PrefectHQ / prefect

Prefect is a workflow orchestration framework for building resilient data pipelines in Python.
https://prefect.io
Apache License 2.0
16.42k stars 1.59k forks source link

Running the same subflow concurrently multiple times raises `RuntimeError( #5853

Closed marvin-robot closed 2 years ago

marvin-robot commented 2 years ago

Opened from the Prefect Public Slack Community

marcin.grzybowski: Hello again. How can I run the same Flow parallelly? I have used code from https://discourse.prefect.io/t/how-can-i-run-multiple-subflows-or-child-flows-in-parallel/96 and it works.

But when I simplify it and modify to run same Flow (not different 4) then I get

RuntimeError("The task runner is already started!")

Modified code below:

import asyncio
from prefect import flow

@flow
async def subflow_1():
    print("Subflow 1 started!")
    await asyncio.sleep(1)

@flow
async def main_flow():
    parallel_subflows = [subflow_1(), subflow_1()]
    await asyncio.gather(*parallel_subflows)

if __name__ == "__main__":
    main_flow_state = asyncio.run(main_flow())

anna: I can reproduce the issue and I can confirm that it's either a bug or that the tutorial must be updated if there is another way of doing that.

But I'd like to know why would you want to do it this way? Do you really want to run the same subflow twice in parallel with the same parameters? I'm curious what is your use case for that?

As a temporary solution, turning that into a task instead of a subflow will work

marcin.grzybowski: Nah, i would like to run the same flow with different parameters

anna: can you explain your use case a bit more? are those subflows containing a lot of tasks?

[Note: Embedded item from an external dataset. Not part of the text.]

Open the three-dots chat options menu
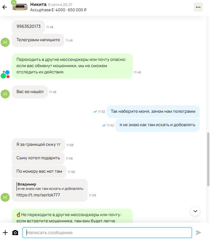Screen dimensions: 215x242 198,7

if you would build those as tasks, then the issue becomes much simpler, but I can understand why subflows may sometimes be better

marcin.grzybowski: Yep, I'm just checking if we can achieve our goals - and as mentioned in other thread: https://prefect-community.slack.com/archives/C03D12VV4NN/p1654007524220189?thread_ts=1654004474.016759&cid=C03D12VV4NN we will probably need to use combination of nested Flows/Tasks to make it possible that we have reusable code that we can track on graph with desired granularity. If it won't be possible maybe logs will be enough for us, but then there is this problem with logger for DaskTaskRunner :wink:

So I'm just checking what's possible and what is not

marcin.grzybowski: Possibility of seeing details of flow on low level is really nice, but for that, as I understand, I need to use Flow->Taks->Flow->Task... combination

anna: not necessarily - the problem you see here is only when running a single subflow multiple times in parallel - if you don't run those in parallel, it works fine - this works and satisfies your modularity use case:

import asyncio
from prefect import flow

@flow 
async def subflow_1():
    print("Subflow 1 started!")
    await asyncio.sleep(1)

@flow 
async def main_flow():
    for _ in range(5):
        await subflow_1()

if __name__ == "__main__":
    main_flow_state = asyncio.run(main_flow())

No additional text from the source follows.